### Try it:
Every entry below is to be retyped exactly as it appears.

### Stored dataset items:
____

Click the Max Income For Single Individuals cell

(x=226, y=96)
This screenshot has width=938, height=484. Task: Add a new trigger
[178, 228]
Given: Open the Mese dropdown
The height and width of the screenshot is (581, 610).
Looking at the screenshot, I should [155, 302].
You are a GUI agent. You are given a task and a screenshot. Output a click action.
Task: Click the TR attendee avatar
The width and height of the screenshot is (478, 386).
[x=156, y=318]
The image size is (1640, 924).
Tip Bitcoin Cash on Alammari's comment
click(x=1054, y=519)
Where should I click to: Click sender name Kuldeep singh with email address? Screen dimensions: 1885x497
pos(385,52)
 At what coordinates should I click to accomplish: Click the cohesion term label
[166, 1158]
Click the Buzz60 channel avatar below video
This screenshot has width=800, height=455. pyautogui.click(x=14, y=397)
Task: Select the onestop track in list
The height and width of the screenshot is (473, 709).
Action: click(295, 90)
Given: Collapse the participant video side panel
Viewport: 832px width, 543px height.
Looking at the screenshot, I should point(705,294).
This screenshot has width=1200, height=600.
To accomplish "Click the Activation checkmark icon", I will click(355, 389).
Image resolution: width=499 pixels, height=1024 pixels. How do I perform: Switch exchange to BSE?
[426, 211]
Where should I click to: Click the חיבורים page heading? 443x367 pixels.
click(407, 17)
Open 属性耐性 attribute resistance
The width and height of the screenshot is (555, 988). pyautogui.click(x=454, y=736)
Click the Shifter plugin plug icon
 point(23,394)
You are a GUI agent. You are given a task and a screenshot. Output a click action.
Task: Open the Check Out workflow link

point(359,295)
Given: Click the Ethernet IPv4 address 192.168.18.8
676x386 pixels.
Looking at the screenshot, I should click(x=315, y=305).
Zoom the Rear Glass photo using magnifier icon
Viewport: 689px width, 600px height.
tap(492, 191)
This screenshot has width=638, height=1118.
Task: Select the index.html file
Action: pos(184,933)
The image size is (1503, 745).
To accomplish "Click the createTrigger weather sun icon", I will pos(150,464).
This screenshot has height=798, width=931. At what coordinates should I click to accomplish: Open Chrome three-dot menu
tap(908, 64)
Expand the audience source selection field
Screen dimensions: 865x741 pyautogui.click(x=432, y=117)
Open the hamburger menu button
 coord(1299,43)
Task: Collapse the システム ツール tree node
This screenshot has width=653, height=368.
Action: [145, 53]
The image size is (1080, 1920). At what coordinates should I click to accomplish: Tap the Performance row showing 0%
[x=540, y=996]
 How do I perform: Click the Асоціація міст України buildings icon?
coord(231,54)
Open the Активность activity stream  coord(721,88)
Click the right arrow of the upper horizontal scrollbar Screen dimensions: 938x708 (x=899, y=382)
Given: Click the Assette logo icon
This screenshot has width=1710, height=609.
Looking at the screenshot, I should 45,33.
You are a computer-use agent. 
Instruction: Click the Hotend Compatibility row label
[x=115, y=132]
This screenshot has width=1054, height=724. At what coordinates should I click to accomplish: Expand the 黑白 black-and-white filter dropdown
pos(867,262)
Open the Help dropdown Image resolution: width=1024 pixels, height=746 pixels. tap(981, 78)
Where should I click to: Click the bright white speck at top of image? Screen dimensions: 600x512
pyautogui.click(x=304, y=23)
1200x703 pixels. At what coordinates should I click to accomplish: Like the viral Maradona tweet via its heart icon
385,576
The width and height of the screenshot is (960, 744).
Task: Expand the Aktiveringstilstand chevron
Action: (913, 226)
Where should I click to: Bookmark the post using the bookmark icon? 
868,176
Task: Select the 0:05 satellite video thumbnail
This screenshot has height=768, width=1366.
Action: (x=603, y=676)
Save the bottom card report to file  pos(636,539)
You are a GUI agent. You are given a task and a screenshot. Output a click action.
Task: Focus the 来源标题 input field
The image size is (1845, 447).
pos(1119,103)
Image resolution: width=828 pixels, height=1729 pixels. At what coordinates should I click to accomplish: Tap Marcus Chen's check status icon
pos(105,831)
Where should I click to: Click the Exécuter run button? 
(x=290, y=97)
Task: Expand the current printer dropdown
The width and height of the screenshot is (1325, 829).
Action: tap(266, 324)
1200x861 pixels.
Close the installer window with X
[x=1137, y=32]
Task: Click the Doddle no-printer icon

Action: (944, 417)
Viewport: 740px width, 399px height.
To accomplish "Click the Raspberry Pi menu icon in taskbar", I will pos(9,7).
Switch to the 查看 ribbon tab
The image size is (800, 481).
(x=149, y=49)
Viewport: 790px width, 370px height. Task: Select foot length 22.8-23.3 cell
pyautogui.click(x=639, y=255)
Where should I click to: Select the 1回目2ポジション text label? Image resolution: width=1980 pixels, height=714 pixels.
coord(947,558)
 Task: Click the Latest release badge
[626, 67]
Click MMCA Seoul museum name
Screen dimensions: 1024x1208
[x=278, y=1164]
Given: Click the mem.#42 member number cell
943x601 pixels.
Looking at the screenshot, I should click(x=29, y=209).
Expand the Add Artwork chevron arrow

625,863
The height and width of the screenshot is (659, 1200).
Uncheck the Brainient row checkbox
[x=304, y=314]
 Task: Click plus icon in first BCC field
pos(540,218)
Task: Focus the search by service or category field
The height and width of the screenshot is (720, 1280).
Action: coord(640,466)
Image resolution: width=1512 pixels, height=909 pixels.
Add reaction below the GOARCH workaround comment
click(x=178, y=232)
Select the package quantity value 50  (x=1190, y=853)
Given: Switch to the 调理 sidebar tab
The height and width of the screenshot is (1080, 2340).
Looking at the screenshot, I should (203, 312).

____

### Finished exercise:
Click the Max Income For Single Individuals cell

(x=226, y=96)
This screenshot has width=938, height=484. Task: Add a new trigger
[178, 228]
Given: Open the Mese dropdown
The height and width of the screenshot is (581, 610).
Looking at the screenshot, I should [155, 302].
You are a GUI agent. You are given a task and a screenshot. Output a click action.
Task: Click the TR attendee avatar
The width and height of the screenshot is (478, 386).
[x=156, y=318]
The image size is (1640, 924).
Tip Bitcoin Cash on Alammari's comment
click(x=1054, y=519)
Where should I click to: Click sender name Kuldeep singh with email address? Screen dimensions: 1885x497
pos(385,52)
 At what coordinates should I click to accomplish: Click the cohesion term label
[166, 1158]
Click the Buzz60 channel avatar below video
This screenshot has width=800, height=455. pyautogui.click(x=14, y=397)
Task: Select the onestop track in list
The height and width of the screenshot is (473, 709).
Action: click(295, 90)
Given: Collapse the participant video side panel
Viewport: 832px width, 543px height.
Looking at the screenshot, I should point(705,294).
This screenshot has width=1200, height=600.
To accomplish "Click the Activation checkmark icon", I will click(355, 389).
Image resolution: width=499 pixels, height=1024 pixels. How do I perform: Switch exchange to BSE?
[426, 211]
Where should I click to: Click the חיבורים page heading? 443x367 pixels.
click(407, 17)
Open 属性耐性 attribute resistance
The width and height of the screenshot is (555, 988). pyautogui.click(x=454, y=736)
Click the Shifter plugin plug icon
 point(23,394)
You are a GUI agent. You are given a task and a screenshot. Output a click action.
Task: Open the Check Out workflow link

point(359,295)
Given: Click the Ethernet IPv4 address 192.168.18.8
676x386 pixels.
Looking at the screenshot, I should click(x=315, y=305).
Zoom the Rear Glass photo using magnifier icon
Viewport: 689px width, 600px height.
tap(492, 191)
This screenshot has width=638, height=1118.
Task: Select the index.html file
Action: pos(184,933)
The image size is (1503, 745).
To accomplish "Click the createTrigger weather sun icon", I will pos(150,464).
This screenshot has height=798, width=931. At what coordinates should I click to accomplish: Open Chrome three-dot menu
tap(908, 64)
Expand the audience source selection field
Screen dimensions: 865x741 pyautogui.click(x=432, y=117)
Open the hamburger menu button
 coord(1299,43)
Task: Collapse the システム ツール tree node
This screenshot has width=653, height=368.
Action: [145, 53]
The image size is (1080, 1920). At what coordinates should I click to accomplish: Tap the Performance row showing 0%
[x=540, y=996]
 How do I perform: Click the Асоціація міст України buildings icon?
coord(231,54)
Open the Активность activity stream  coord(721,88)
Click the right arrow of the upper horizontal scrollbar Screen dimensions: 938x708 (x=899, y=382)
Given: Click the Assette logo icon
This screenshot has width=1710, height=609.
Looking at the screenshot, I should 45,33.
You are a computer-use agent. 
Instruction: Click the Hotend Compatibility row label
[x=115, y=132]
This screenshot has width=1054, height=724. At what coordinates should I click to accomplish: Expand the 黑白 black-and-white filter dropdown
pos(867,262)
Open the Help dropdown Image resolution: width=1024 pixels, height=746 pixels. tap(981, 78)
Where should I click to: Click the bright white speck at top of image? Screen dimensions: 600x512
pyautogui.click(x=304, y=23)
1200x703 pixels. At what coordinates should I click to accomplish: Like the viral Maradona tweet via its heart icon
385,576
The width and height of the screenshot is (960, 744).
Task: Expand the Aktiveringstilstand chevron
Action: (913, 226)
Where should I click to: Bookmark the post using the bookmark icon? 
868,176
Task: Select the 0:05 satellite video thumbnail
This screenshot has height=768, width=1366.
Action: (x=603, y=676)
Save the bottom card report to file  pos(636,539)
You are a GUI agent. You are given a task and a screenshot. Output a click action.
Task: Focus the 来源标题 input field
The image size is (1845, 447).
pos(1119,103)
Image resolution: width=828 pixels, height=1729 pixels. At what coordinates should I click to accomplish: Tap Marcus Chen's check status icon
pos(105,831)
Where should I click to: Click the Exécuter run button? 
(x=290, y=97)
Task: Expand the current printer dropdown
The width and height of the screenshot is (1325, 829).
Action: tap(266, 324)
1200x861 pixels.
Close the installer window with X
[x=1137, y=32]
Task: Click the Doddle no-printer icon

Action: (944, 417)
Viewport: 740px width, 399px height.
To accomplish "Click the Raspberry Pi menu icon in taskbar", I will pos(9,7).
Switch to the 查看 ribbon tab
The image size is (800, 481).
(x=149, y=49)
Viewport: 790px width, 370px height. Task: Select foot length 22.8-23.3 cell
pyautogui.click(x=639, y=255)
Where should I click to: Select the 1回目2ポジション text label? Image resolution: width=1980 pixels, height=714 pixels.
coord(947,558)
 Task: Click the Latest release badge
[626, 67]
Click MMCA Seoul museum name
Screen dimensions: 1024x1208
[x=278, y=1164]
Given: Click the mem.#42 member number cell
943x601 pixels.
Looking at the screenshot, I should click(x=29, y=209).
Expand the Add Artwork chevron arrow

625,863
The height and width of the screenshot is (659, 1200).
Uncheck the Brainient row checkbox
[x=304, y=314]
 Task: Click plus icon in first BCC field
pos(540,218)
Task: Focus the search by service or category field
The height and width of the screenshot is (720, 1280).
Action: coord(640,466)
Image resolution: width=1512 pixels, height=909 pixels.
Add reaction below the GOARCH workaround comment
click(x=178, y=232)
Select the package quantity value 50  (x=1190, y=853)
Given: Switch to the 调理 sidebar tab
The height and width of the screenshot is (1080, 2340).
Looking at the screenshot, I should (203, 312).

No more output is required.